In that case, which involved a larceny committed jointly by various accused, some of whom were charged with unauthorized absences for different periods and two with the theft of a motor vehicle, we found waiver inasmuch as misjoinder was not asserted prior to the pleas. However, we added the qualification: “The only exception which, in our opinion, will avoid the effect of failure to raise appropriate objection to common trial would be where finding a waiver would result in a manifest miscarriage of justice.”
We there pointed out the number of witnesses was not large, there were no inconsistent defenses or divergent interests, each of the accused was fully and adequately represented, and there was no indication that the accused were either confused or misled. Such circumstances do not appear in the voluminous record now before us.
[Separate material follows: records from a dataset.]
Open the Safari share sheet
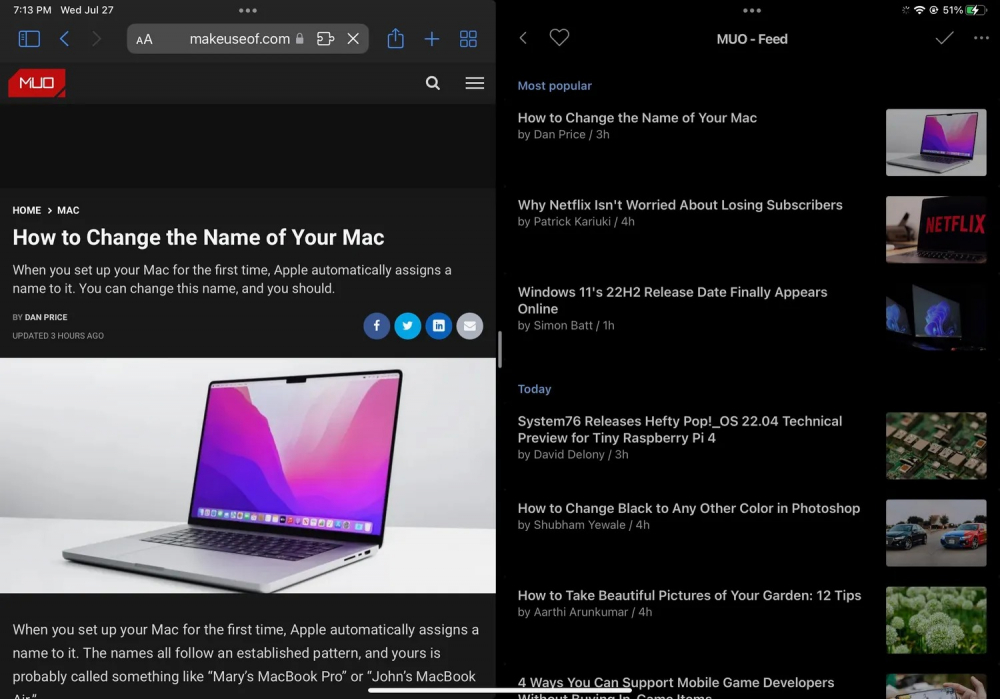Image resolution: width=1000 pixels, height=699 pixels. click(x=395, y=39)
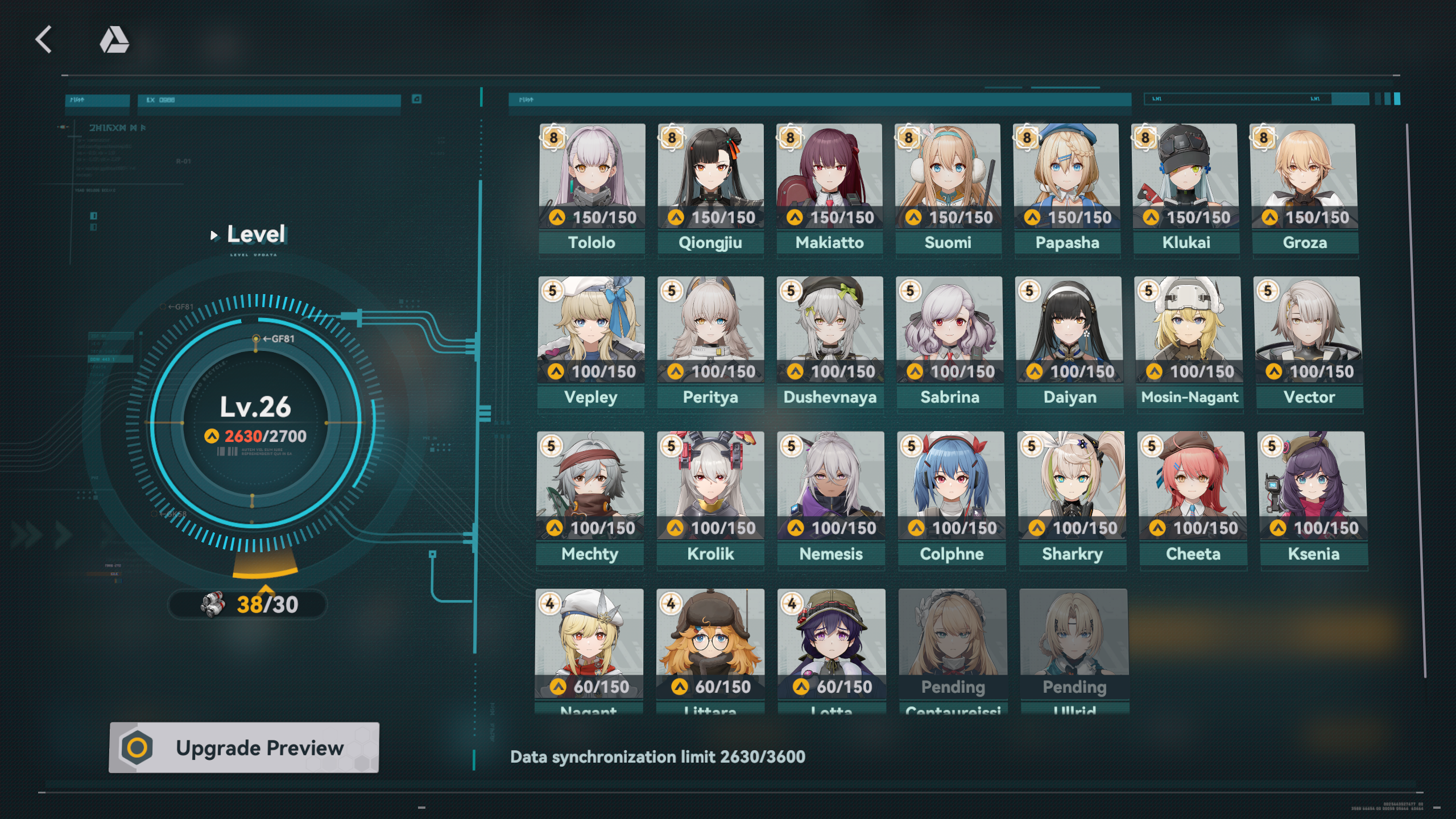The height and width of the screenshot is (819, 1456).
Task: Click the small square icon above left panel
Action: pos(416,99)
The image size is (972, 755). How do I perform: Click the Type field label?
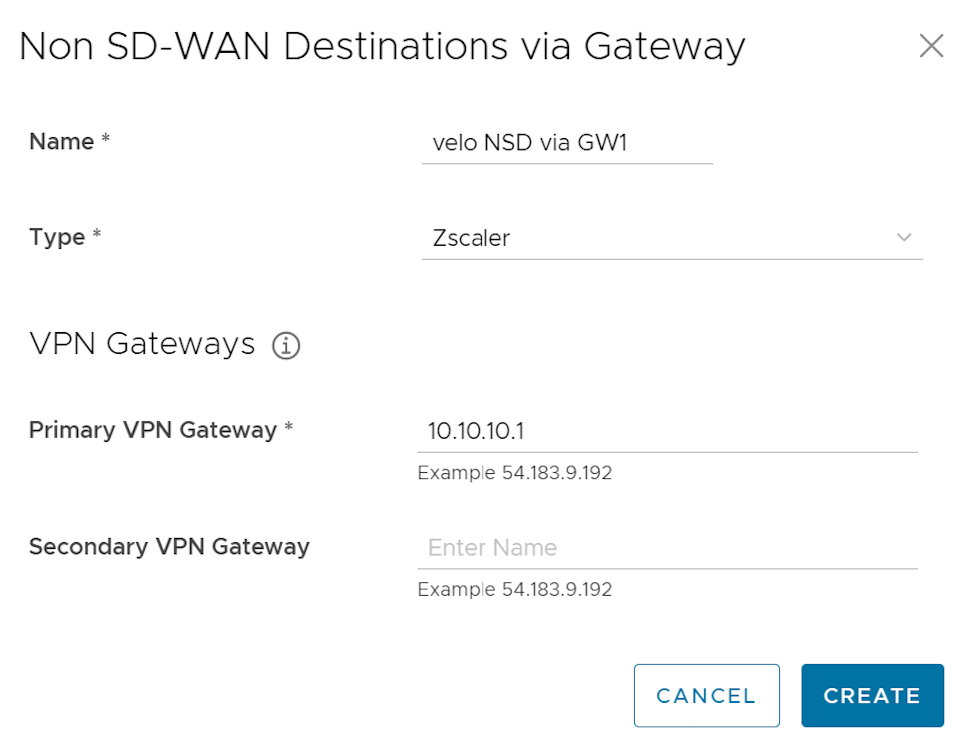(x=57, y=237)
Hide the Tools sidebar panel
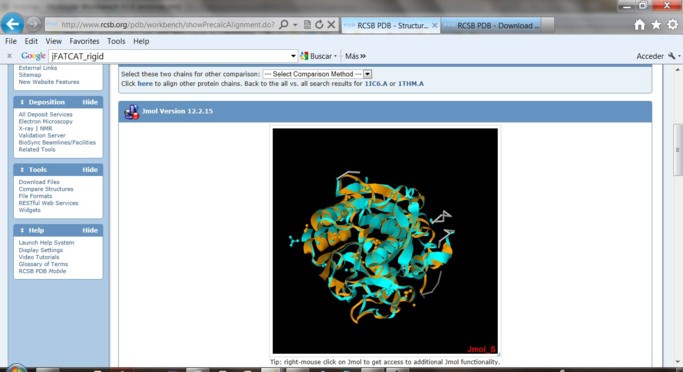Image resolution: width=683 pixels, height=372 pixels. coord(90,169)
Suffice it to say that here ten individuals were charged with possession of narcotics *35in different amounts, at different times, at different places, and under different circumstances. Our remarks relative to the exercise of waiver by trial defense counsel made in United States v Polak, 10 USCMA 13, 27 CMR 87, are indeed pertinent in the present circumstances. Such practice clearly indicates a lack of appreciation of the proper administration of justice in the United States. I note that in the course of his instructions, the law officer here advised the court-martial:
“In this case the accused are charged with the commission of the same offense. Before I go further I should like to advise you of one very important matter. The mere fact that you may be satisfied beyond a reasonable doubt that one of the accused is guilty does not necessarily mean that any of the other accused are guilty.” [Emphasis supplied.]
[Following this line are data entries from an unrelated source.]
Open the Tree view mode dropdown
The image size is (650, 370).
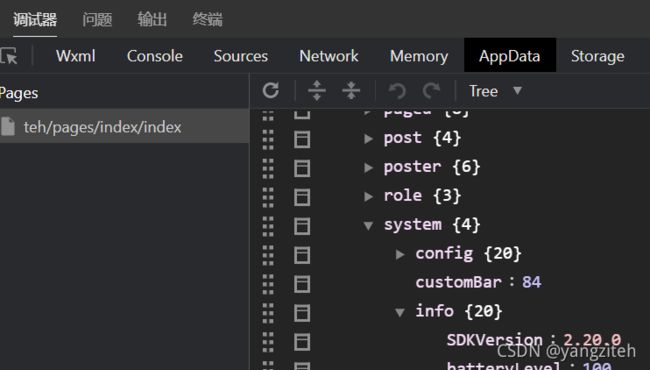pyautogui.click(x=495, y=91)
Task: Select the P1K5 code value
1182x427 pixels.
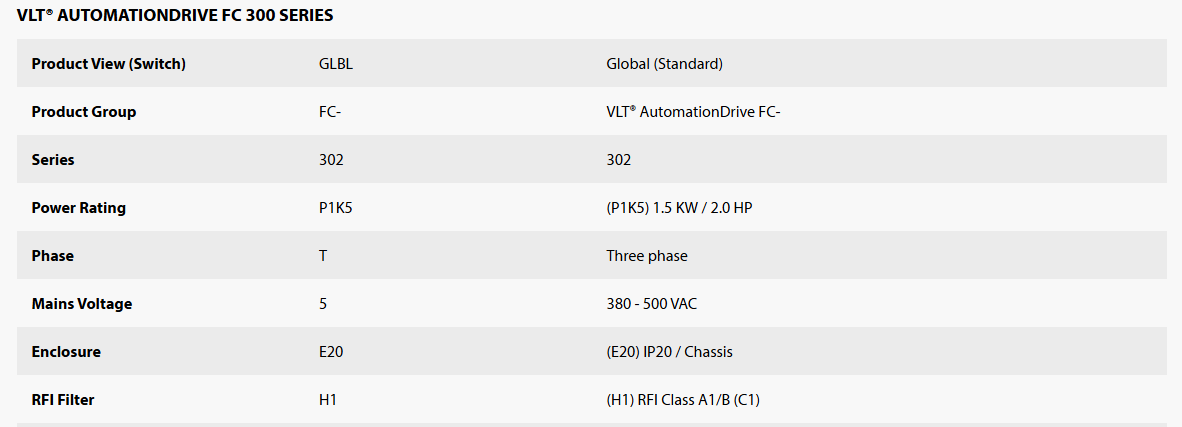Action: [335, 207]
If we permit common trials under the facts and circumstances presented by this case, we run the danger of allowing criminal juries to convict by association.
While the Uniform Code of Military Justice makes no provision for common trials, paragraph 33Z of the Manual for Courts-Martial, United States, 1951, provides in part as follows:
“If two or more persons are charged with the commission of an offense or offenses which, although not jointly committed (26d), were committed at the same time and place and are provable by the same evidence, the convening authority may in his discretion direct a common trial for such offenses only. Offenses charged against different accused which are not closely related should not be tried in a common trial, notwithstanding the fact that some other offenses with which each accused is charged may be closely related.”
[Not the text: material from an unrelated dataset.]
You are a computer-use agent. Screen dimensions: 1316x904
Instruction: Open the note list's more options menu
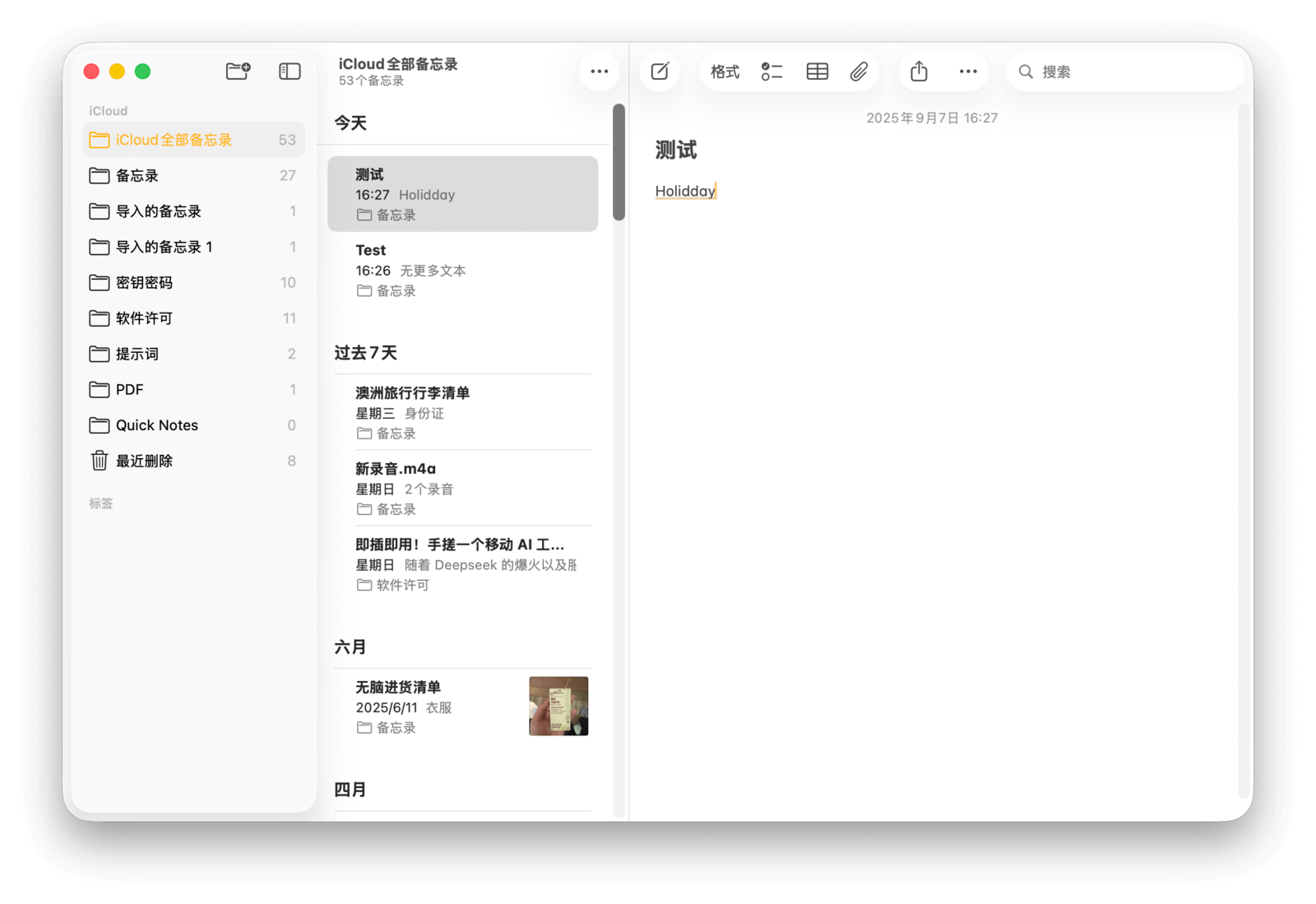(x=600, y=72)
In Schmeller v United States, 143 F 2d 544 (CA 6th Cir) (1944), the court said:
“The gain in speed and economy of trial which results from the consolidation of criminal cases is often offset by the disadvantage at which the defendants are placed by the consolidation. The trial court has the obligation of safeguarding the rights not only of the Government, but also of the individual accused, and must see to it that such rights are not jeopardized by the consolidation for trial of numerous cases.”
And in District of Columbia v Hunt, 163 F 2d 833 (CA DC Cir) (1947), the court concluded:
“Under the plain words of the rule consolidation of two or more infor-mations for trial is conditioned upon the possibility of joinder of the offenses and of the defendants in a single information; and such joinder is permitted only if the defendants are alleged to have participated in the same act or transaction or in the same series of acts or transactions constituting an offense or offenses.”
Finally, in McElroy v United States, 164 US 76, 17 S Ct 31, 41 L ed 355, the Supreme Court stated:
“. . . While the general rule is that counts for several felonies of the same general nature, requiring the same mode of trial and punishment, may be joined in the indictment, subject to the power of the court to quash the indictment or to compel an election, such joinder cannot be sustained where the parties are not the same and where the offenses are in nowise parts of the same transaction and must depend upon evidence of a different state of facts as to each or some of them.”
I would reverse the decision of the board of review.